- **WHAT TO DO**:
Could you copy, exactly as written, every line from the first line of the records through the one containing "Given: Select Profiled JVM in the sidebar"?

- **INPUT**:
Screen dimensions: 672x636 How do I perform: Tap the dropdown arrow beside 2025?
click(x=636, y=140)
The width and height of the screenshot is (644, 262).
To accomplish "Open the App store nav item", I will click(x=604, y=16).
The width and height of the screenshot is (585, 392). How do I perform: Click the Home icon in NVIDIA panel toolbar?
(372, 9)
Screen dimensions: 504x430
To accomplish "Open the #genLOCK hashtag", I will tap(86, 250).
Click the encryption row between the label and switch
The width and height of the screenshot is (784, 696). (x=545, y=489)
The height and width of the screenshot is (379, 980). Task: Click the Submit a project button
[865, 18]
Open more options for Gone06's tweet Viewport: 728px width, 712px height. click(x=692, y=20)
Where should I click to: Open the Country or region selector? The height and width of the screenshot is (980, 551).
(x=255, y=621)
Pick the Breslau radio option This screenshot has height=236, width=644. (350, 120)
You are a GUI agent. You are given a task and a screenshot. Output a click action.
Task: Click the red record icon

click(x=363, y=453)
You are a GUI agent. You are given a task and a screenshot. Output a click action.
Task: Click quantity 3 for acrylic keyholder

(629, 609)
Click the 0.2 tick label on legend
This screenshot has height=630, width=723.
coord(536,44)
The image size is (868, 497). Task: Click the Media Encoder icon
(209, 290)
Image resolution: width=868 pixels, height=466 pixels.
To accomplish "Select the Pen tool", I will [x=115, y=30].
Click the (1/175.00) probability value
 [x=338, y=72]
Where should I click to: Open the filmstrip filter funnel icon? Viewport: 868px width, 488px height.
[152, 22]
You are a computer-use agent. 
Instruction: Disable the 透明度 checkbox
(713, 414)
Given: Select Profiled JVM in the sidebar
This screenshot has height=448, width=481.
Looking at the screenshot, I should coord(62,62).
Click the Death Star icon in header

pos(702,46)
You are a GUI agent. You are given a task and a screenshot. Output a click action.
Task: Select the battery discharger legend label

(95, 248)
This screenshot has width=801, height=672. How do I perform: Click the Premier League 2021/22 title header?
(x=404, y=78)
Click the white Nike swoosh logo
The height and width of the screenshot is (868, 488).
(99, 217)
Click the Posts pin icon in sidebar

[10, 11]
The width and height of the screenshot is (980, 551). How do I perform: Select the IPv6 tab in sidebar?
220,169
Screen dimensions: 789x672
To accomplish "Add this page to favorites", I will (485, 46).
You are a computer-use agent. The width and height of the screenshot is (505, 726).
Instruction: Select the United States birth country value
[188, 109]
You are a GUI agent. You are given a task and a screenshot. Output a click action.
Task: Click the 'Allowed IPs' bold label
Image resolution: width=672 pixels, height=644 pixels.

- **PROBLEM SOLUTION**:
Screen dimensions: 672x636 How do I perform: Tap the dropdown arrow beside 2025?
click(x=636, y=140)
The width and height of the screenshot is (644, 262).
To accomplish "Open the App store nav item", I will click(x=604, y=16).
The width and height of the screenshot is (585, 392). How do I perform: Click the Home icon in NVIDIA panel toolbar?
(372, 9)
Screen dimensions: 504x430
To accomplish "Open the #genLOCK hashtag", I will tap(86, 250).
Click the encryption row between the label and switch
The width and height of the screenshot is (784, 696). (x=545, y=489)
The height and width of the screenshot is (379, 980). Task: Click the Submit a project button
[865, 18]
Open more options for Gone06's tweet Viewport: 728px width, 712px height. click(x=692, y=20)
Where should I click to: Open the Country or region selector? The height and width of the screenshot is (980, 551).
(x=255, y=621)
Pick the Breslau radio option This screenshot has height=236, width=644. (350, 120)
You are a GUI agent. You are given a task and a screenshot. Output a click action.
Task: Click the red record icon

click(x=363, y=453)
You are a GUI agent. You are given a task and a screenshot. Output a click action.
Task: Click quantity 3 for acrylic keyholder

(629, 609)
Click the 0.2 tick label on legend
This screenshot has height=630, width=723.
coord(536,44)
The image size is (868, 497). Task: Click the Media Encoder icon
(209, 290)
Image resolution: width=868 pixels, height=466 pixels.
To accomplish "Select the Pen tool", I will [x=115, y=30].
Click the (1/175.00) probability value
 [x=338, y=72]
Where should I click to: Open the filmstrip filter funnel icon? Viewport: 868px width, 488px height.
[152, 22]
You are a computer-use agent. 
Instruction: Disable the 透明度 checkbox
(713, 414)
Given: Select Profiled JVM in the sidebar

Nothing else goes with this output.